Given information:
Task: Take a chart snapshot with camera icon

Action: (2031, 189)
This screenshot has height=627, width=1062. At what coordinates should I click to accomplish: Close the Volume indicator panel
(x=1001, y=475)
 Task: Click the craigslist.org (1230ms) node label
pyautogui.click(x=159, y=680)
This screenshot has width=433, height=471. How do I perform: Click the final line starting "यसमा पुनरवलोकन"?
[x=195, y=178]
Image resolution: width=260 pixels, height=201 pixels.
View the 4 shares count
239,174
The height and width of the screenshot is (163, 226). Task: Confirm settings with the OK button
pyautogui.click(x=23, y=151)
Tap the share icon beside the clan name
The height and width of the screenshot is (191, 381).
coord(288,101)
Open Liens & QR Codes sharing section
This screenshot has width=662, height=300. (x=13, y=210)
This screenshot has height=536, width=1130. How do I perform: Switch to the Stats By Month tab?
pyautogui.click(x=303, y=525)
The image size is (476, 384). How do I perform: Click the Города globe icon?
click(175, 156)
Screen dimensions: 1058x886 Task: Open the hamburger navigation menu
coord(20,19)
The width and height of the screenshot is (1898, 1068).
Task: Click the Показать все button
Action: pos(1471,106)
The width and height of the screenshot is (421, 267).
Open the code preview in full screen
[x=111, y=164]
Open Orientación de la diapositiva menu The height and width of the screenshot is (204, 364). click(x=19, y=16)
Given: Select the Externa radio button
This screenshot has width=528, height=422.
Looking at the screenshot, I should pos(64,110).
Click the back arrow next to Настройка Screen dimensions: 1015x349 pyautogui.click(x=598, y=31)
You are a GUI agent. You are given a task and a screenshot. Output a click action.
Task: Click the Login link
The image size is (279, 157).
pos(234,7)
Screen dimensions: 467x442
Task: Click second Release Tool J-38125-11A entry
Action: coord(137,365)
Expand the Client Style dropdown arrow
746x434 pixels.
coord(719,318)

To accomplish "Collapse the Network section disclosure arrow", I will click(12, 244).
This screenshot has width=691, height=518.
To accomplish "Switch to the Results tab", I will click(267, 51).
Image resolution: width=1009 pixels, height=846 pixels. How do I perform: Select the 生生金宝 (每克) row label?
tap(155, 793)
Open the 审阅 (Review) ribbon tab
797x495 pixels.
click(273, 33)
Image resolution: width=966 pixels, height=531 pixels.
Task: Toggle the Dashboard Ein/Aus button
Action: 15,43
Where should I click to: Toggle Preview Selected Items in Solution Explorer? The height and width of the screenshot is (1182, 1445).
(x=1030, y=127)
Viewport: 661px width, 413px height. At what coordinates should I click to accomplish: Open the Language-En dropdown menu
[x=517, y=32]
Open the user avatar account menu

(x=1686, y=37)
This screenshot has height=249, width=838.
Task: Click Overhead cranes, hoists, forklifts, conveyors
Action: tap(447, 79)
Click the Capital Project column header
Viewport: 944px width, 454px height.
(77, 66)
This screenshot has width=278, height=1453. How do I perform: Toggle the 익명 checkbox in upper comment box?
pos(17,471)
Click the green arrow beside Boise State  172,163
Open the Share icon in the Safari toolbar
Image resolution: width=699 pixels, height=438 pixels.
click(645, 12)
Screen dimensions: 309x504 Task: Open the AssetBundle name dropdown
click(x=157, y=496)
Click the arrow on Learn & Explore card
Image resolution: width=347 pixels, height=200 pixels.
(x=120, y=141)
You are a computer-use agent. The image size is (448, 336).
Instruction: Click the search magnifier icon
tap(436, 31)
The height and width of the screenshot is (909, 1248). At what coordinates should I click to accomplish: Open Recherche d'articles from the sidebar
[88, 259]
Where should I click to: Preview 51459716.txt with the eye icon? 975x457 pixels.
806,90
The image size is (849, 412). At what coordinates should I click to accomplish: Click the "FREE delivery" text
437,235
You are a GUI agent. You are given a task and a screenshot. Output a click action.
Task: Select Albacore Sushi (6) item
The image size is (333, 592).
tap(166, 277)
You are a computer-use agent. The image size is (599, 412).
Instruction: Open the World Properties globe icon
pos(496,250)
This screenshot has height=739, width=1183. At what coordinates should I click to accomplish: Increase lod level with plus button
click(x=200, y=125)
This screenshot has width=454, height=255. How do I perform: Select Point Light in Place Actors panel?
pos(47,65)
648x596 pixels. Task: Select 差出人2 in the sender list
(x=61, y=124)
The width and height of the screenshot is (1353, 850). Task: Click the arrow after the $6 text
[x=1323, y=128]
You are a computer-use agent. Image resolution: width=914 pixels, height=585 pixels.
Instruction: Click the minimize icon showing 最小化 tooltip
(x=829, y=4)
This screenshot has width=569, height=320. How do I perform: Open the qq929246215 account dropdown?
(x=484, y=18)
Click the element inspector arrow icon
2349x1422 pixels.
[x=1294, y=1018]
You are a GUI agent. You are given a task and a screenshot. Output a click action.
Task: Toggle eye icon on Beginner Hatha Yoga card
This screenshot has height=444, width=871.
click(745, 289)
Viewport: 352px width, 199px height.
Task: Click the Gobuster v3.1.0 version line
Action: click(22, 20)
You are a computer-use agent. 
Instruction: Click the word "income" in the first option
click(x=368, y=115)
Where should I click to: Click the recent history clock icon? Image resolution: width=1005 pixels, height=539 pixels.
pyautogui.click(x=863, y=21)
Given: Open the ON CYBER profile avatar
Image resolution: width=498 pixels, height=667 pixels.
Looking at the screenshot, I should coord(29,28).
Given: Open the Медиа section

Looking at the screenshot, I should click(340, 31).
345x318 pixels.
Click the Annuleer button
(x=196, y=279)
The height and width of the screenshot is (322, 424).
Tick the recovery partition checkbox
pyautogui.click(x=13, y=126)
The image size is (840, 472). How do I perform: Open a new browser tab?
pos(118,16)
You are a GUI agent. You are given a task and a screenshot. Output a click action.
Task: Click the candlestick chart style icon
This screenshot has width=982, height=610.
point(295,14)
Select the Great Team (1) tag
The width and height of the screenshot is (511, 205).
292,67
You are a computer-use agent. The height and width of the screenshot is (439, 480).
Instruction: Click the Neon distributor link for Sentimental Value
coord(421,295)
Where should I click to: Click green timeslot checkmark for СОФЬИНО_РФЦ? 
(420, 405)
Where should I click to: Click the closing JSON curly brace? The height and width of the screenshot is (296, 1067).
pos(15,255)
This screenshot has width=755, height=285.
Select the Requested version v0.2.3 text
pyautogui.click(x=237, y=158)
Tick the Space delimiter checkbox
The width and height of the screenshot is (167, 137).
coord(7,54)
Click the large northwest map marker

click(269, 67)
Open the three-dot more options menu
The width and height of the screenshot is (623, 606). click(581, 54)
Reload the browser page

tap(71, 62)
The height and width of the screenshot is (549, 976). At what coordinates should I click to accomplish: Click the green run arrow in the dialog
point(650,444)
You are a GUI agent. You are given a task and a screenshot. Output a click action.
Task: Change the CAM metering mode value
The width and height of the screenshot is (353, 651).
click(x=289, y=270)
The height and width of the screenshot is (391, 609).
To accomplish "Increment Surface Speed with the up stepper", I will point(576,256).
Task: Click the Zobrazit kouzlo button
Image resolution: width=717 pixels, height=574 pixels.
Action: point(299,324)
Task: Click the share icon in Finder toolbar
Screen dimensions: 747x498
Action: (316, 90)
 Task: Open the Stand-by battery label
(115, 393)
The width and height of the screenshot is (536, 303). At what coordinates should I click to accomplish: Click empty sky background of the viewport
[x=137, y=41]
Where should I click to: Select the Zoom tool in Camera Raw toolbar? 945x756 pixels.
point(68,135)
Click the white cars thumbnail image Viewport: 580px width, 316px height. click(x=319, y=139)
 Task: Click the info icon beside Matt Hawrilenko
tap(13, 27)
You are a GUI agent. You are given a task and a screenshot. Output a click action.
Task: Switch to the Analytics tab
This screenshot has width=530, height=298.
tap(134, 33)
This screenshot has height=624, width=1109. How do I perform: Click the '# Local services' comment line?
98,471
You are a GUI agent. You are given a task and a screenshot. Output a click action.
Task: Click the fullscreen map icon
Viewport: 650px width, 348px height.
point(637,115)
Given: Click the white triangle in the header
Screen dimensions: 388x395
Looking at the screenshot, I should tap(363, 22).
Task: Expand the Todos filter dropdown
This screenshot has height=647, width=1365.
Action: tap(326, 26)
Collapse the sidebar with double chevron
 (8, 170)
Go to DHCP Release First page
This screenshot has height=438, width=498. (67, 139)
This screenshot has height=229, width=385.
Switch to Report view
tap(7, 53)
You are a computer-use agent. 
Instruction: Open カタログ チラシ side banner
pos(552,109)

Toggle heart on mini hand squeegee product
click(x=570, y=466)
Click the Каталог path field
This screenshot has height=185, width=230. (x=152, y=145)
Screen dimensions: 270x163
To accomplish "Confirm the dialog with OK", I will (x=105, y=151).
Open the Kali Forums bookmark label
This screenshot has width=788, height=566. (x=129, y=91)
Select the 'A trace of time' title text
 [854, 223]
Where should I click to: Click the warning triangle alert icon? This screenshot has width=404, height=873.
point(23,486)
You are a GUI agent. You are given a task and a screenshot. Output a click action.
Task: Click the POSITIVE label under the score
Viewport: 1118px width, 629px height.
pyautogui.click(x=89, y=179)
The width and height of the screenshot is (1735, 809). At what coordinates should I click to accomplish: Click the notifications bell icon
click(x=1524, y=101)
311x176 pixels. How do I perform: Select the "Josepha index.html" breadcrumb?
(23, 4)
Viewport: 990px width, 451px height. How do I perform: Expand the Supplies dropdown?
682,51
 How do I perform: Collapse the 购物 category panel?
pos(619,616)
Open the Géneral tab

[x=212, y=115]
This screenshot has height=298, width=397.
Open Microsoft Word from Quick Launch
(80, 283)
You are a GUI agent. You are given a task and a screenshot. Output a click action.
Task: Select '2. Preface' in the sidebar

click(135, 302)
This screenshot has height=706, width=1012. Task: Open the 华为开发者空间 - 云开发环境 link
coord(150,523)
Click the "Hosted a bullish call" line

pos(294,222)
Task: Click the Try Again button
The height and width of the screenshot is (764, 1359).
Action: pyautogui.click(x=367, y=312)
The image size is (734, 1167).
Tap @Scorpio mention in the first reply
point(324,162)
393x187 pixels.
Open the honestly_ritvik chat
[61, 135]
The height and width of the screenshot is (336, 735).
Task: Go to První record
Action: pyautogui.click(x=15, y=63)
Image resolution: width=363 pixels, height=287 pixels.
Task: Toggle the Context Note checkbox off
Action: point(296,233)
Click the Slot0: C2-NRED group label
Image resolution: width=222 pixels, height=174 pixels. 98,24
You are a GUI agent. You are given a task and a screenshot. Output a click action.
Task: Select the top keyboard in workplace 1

Exercise directions: Format the rows as a numbered list with blank lines omitted, starting with the line that contains "Where should I click to: Toggle" and going on through the line that contains "click(x=157, y=496)". Include only those lines.

Solution for this task:
1. Where should I click to: Toggle Preview Selected Items in Solution Explorer? The height and width of the screenshot is (1182, 1445).
2. (x=1030, y=127)
3. Viewport: 661px width, 413px height. At what coordinates should I click to accomplish: Open the Language-En dropdown menu
4. [x=517, y=32]
5. Open the user avatar account menu
6. (x=1686, y=37)
7. This screenshot has height=249, width=838.
8. Task: Click Overhead cranes, hoists, forklifts, conveyors
9. Action: tap(447, 79)
10. Click the Capital Project column header
11. Viewport: 944px width, 454px height.
12. (77, 66)
13. This screenshot has width=278, height=1453. How do I perform: Toggle the 익명 checkbox in upper comment box?
14. pos(17,471)
15. Click the green arrow beside Boise State  172,163
16. Open the Share icon in the Safari toolbar
17. Image resolution: width=699 pixels, height=438 pixels.
18. click(645, 12)
19. Screen dimensions: 309x504 Task: Open the AssetBundle name dropdown
20. click(x=157, y=496)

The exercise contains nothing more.